The Story Behind the Photograph
Penguins are brave in groups and honest alone. At the edge of an ice floe, a crowd of Adélies had been gathering all morning, packed shoulder to shoulder, everyone waiting for someone else to be first into water where a leopard seal might be waiting. Penguin courage works by committee: the crowd thickens, the pushing starts, and suddenly the whole front row is airborne whether it voted to be or not.

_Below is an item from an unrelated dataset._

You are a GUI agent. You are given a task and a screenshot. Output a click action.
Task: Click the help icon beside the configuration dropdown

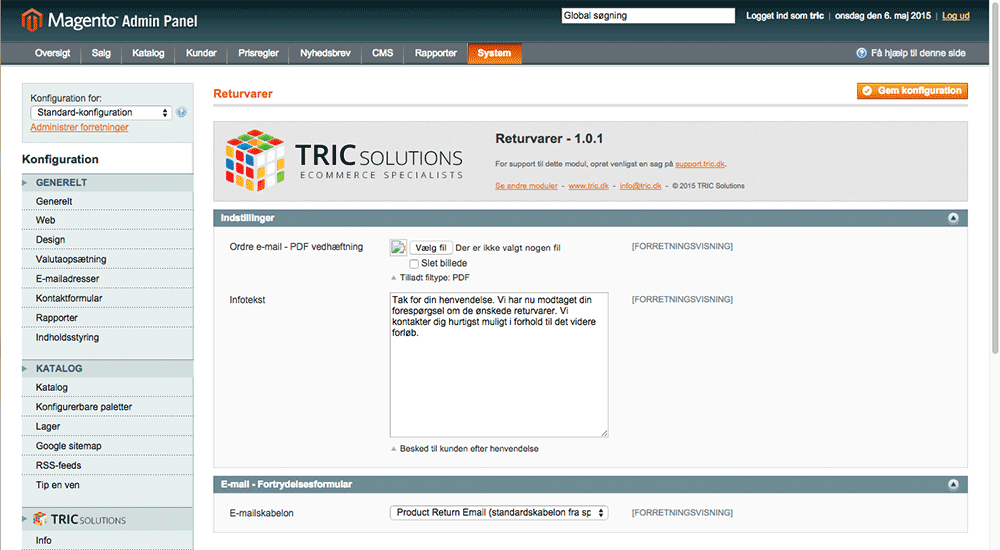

I watched three of these mass launches from the zodiac, and each time one bird — there is always one — pulled up at the brink. This frame caught the moment perfectly: a line of penguins porpoising off the edge in a chain of splashes, and the last one in, wings out, leaning over the edge with every fiber of its being asking whether this was really necessary. A heartbeat later it went too. It was always going to go. But the hesitation is the photograph.
About Adélie Penguins
Adélies are the classic penguin of the deep south — feisty, tuxedoed, and utterly dependent on sea ice. They breed in vast colonies around the Antarctic coast and feed primarily on krill, commuting between colony and ice edge in groups precisely because of predators like the leopard seal. Their populations have become important indicators of Southern Ocean health, tracked by researchers including the British Antarctic Survey; on the warming Peninsula some colonies are shrinking even as others, further south, grow.
Anyone who spends an hour at an ice edge understands why field biologists are so fond of them: Adélies conduct their entire emotional lives in public.
Photographer's Notes
Long lens from the zodiac, high shutter speed, focus held on the ice edge and patience held on the crowd. Timing is everything and is mostly luck disciplined by anticipation — after the second launch you learn to read the crowd's pressure and fire early. At the shows this was the photograph that made people laugh out loud, and it sold steadily to office walls in particular. Apparently every workplace has a last one in. It hangs beside the Emperor Penguin Family and the Antarctic Picture Frame in the collection's southern wing.